Le mie figlie sono nate multilingue e parlano perfettamente italiano, francese e inglese: con noi le mescolano allegramente! Tra di loro prediligono francese e inglese e sinceramente non so neppure come abbiano imparato…Il francese è stato come una seconda lingua madre e l’inglese è arrivato così in fretta che non c’è stato tempo per fare domande sul perché si dice o si scrive così! Non ci siamo neanche mai angosciati per l’italiano: abbiamo sempre mantenuto la lingua in casa e il risultato è ottimo.

Per noi le lingue sono state fondamentali, per il lavoro e per l’integrazione sociale. Mio marito ha imparato anche discretamente il giapponese per cogliere sfumature al lavoro che non gli arrivavano con l’inglese; io un po’ meno ma ho imparato il minimo sindacale per fare la spesa e per non sentirmi completamente idiota.

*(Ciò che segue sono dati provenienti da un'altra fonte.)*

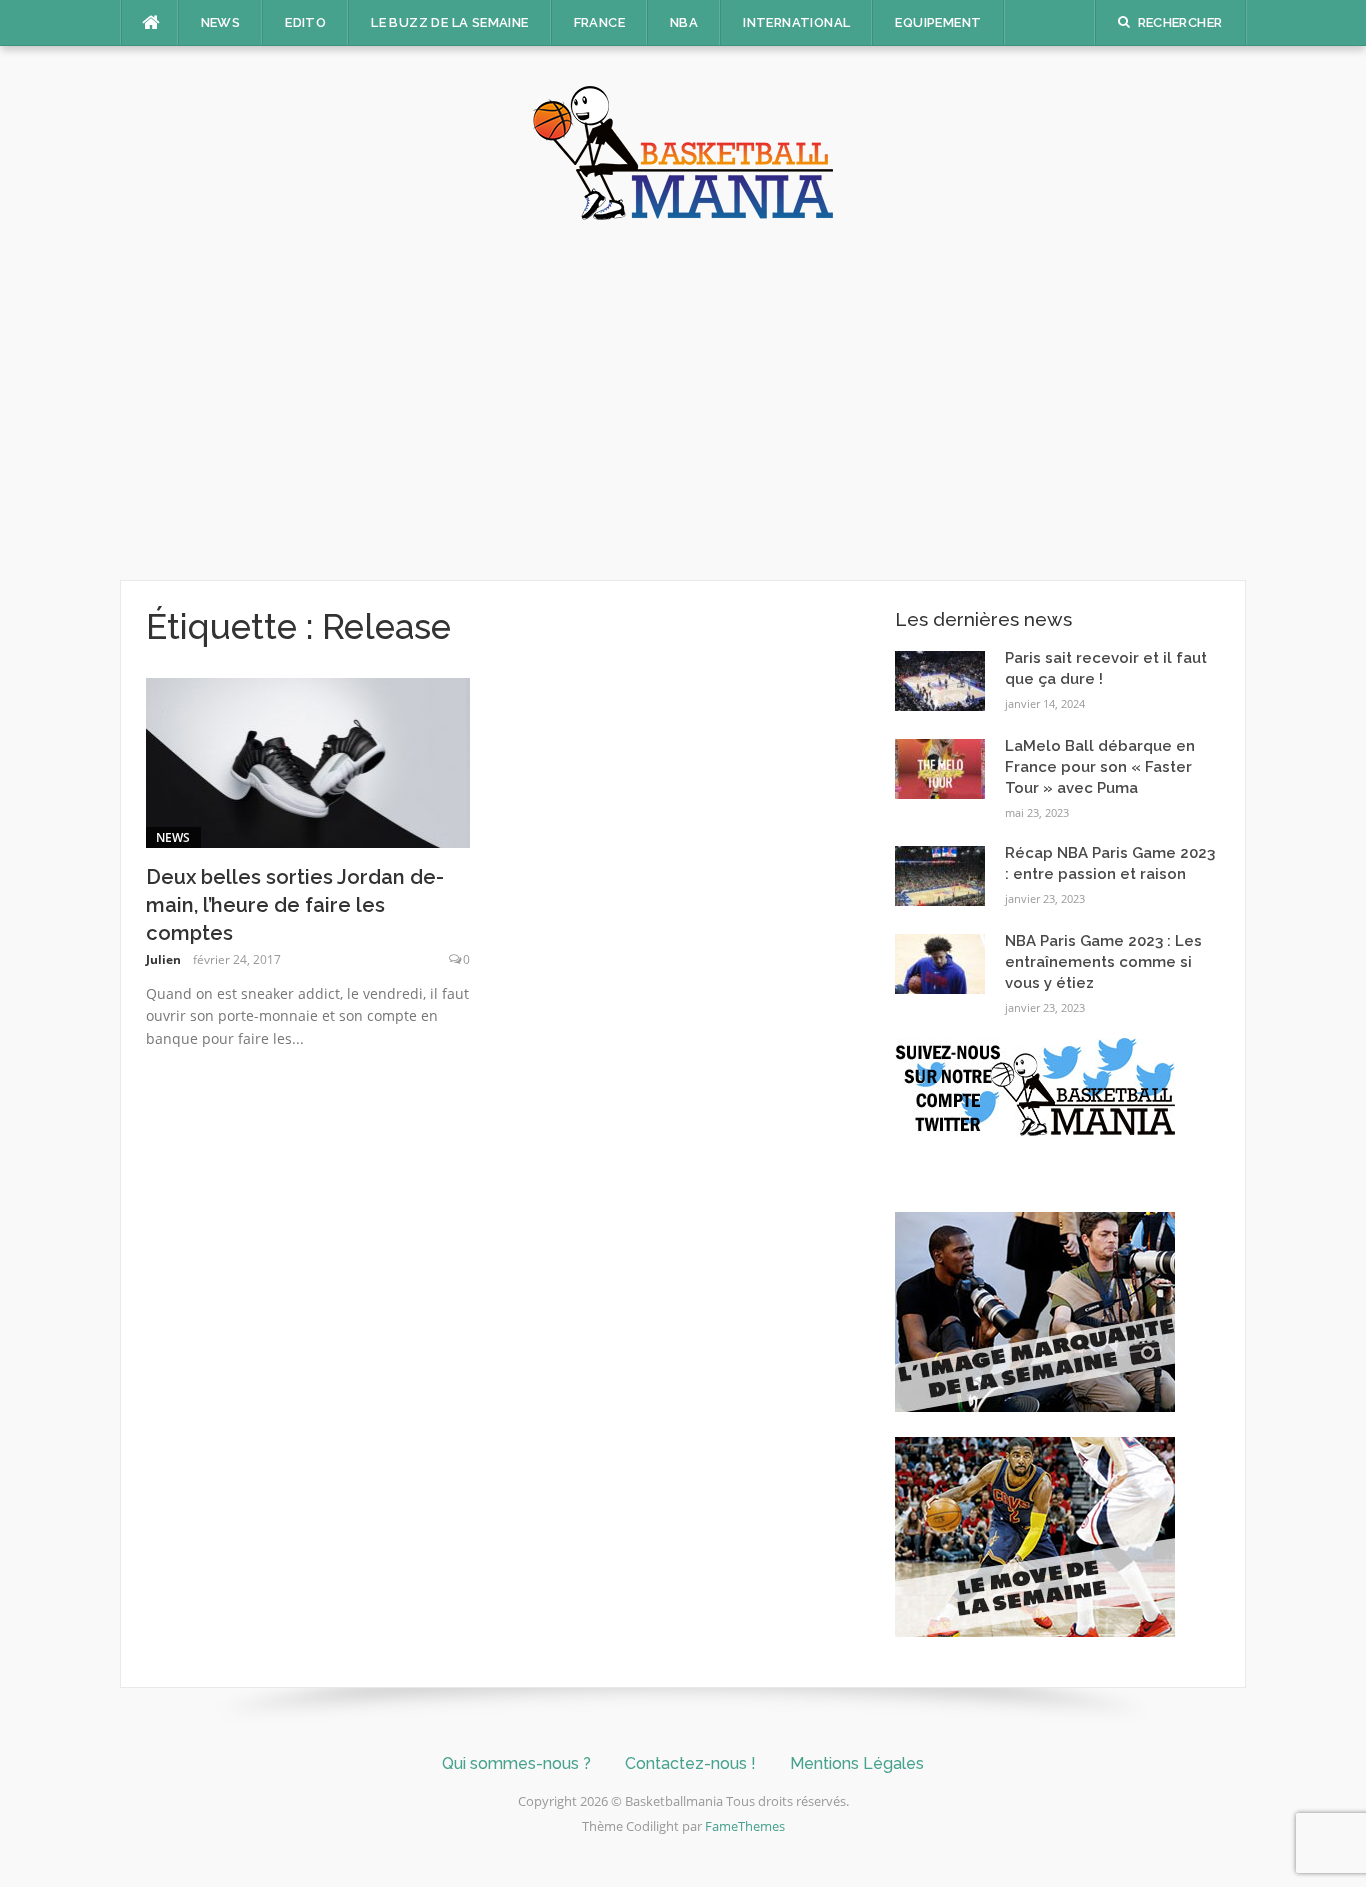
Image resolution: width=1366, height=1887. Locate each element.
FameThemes (745, 1826)
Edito (305, 22)
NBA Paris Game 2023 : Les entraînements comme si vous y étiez (1103, 962)
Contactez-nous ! (690, 1763)
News (221, 22)
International (796, 22)
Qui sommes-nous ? (516, 1763)
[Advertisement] (683, 400)
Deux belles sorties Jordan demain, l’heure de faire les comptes (295, 905)
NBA (684, 22)
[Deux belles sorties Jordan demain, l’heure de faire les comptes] (308, 761)
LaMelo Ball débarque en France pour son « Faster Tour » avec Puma (1100, 767)
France (599, 22)
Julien (163, 959)
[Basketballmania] (683, 151)
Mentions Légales (857, 1763)
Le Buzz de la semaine (449, 22)
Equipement (938, 22)
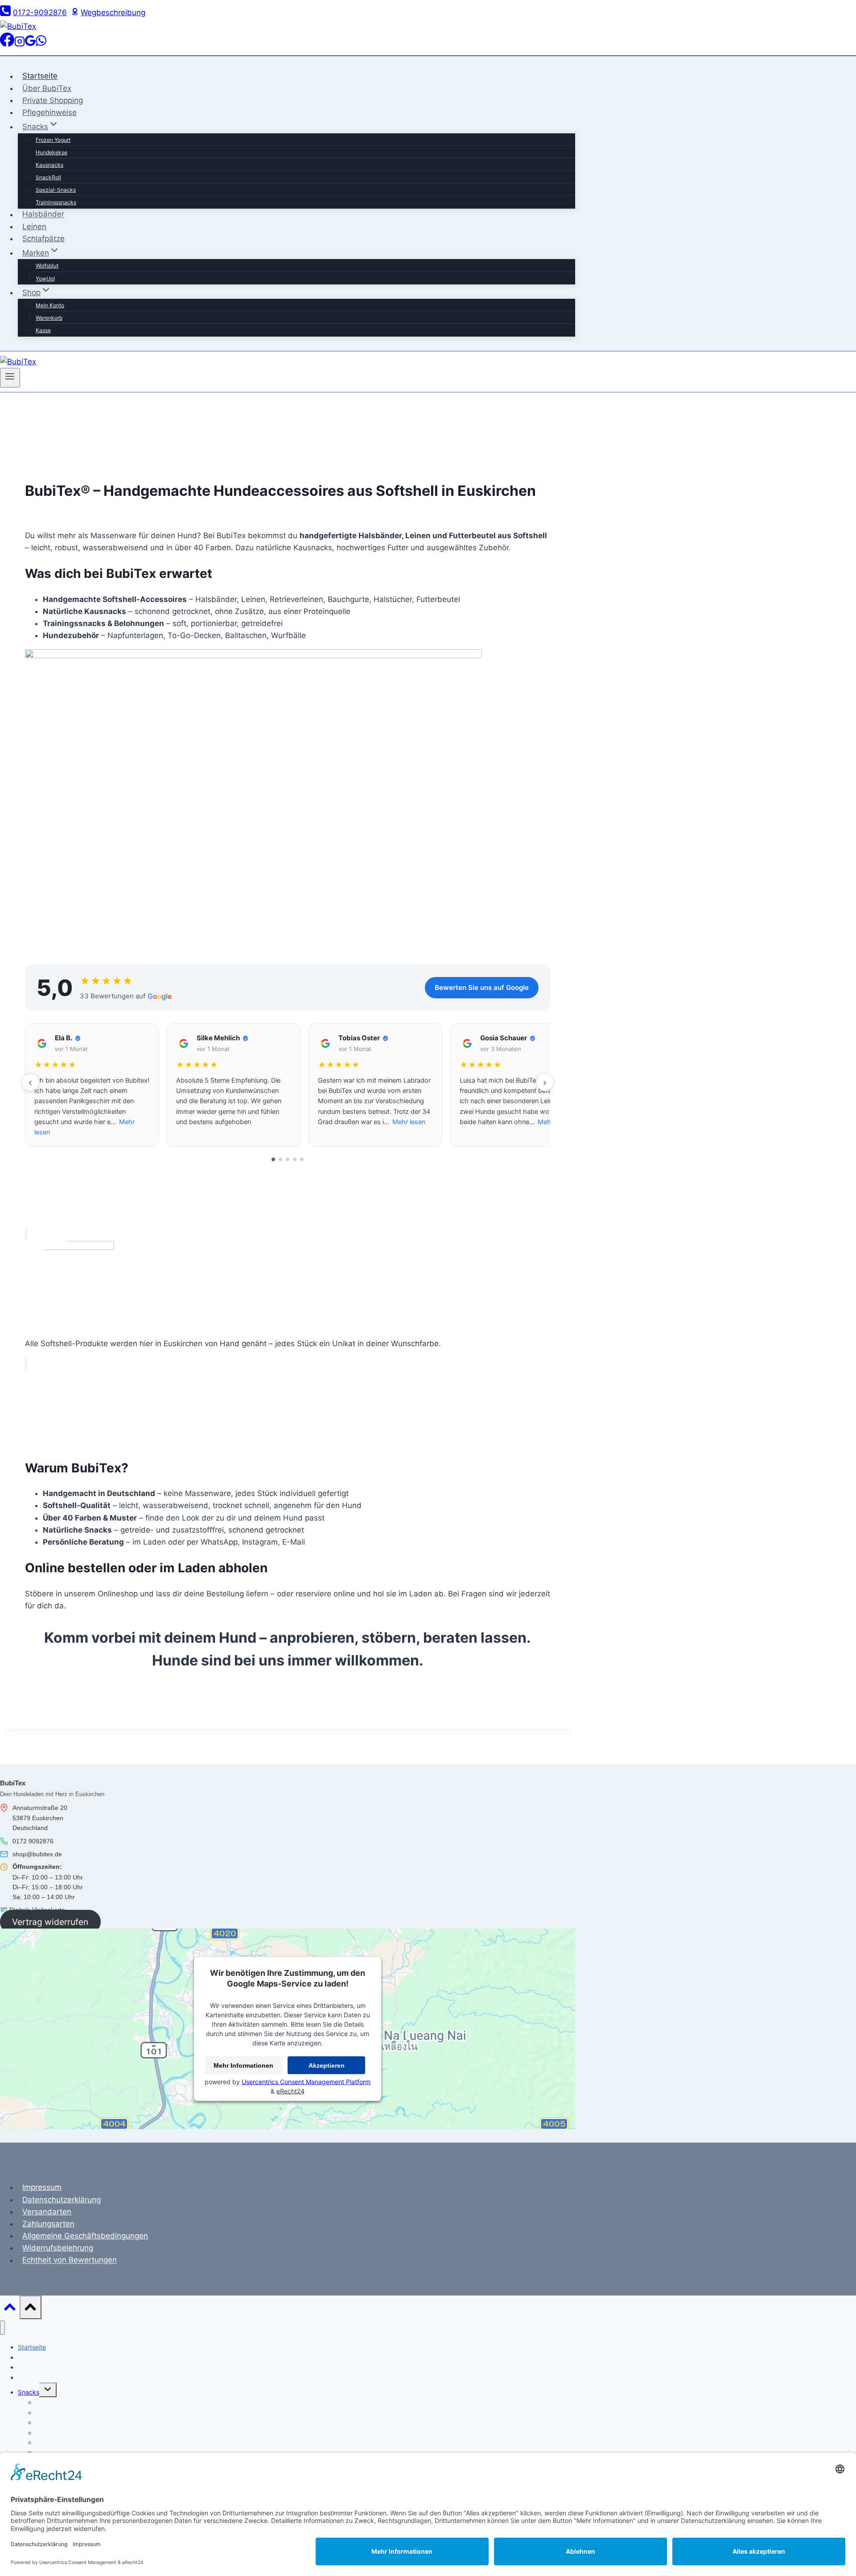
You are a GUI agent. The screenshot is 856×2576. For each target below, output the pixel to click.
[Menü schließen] (2, 2327)
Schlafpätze (43, 238)
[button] (92, 1085)
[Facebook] (7, 44)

L’inglese è al giorno d’oggi fondamentale per tutti: nessun ragazzo della generazione delle mie figlie potrà farne a meno se non vuole essere tagliato fuori dal mondo del lavoro ma purtroppo in Italia c’è ancora tanta strada da fare verso un insegnamento delle lingue più agile e incentrato sulla comunicazione orale!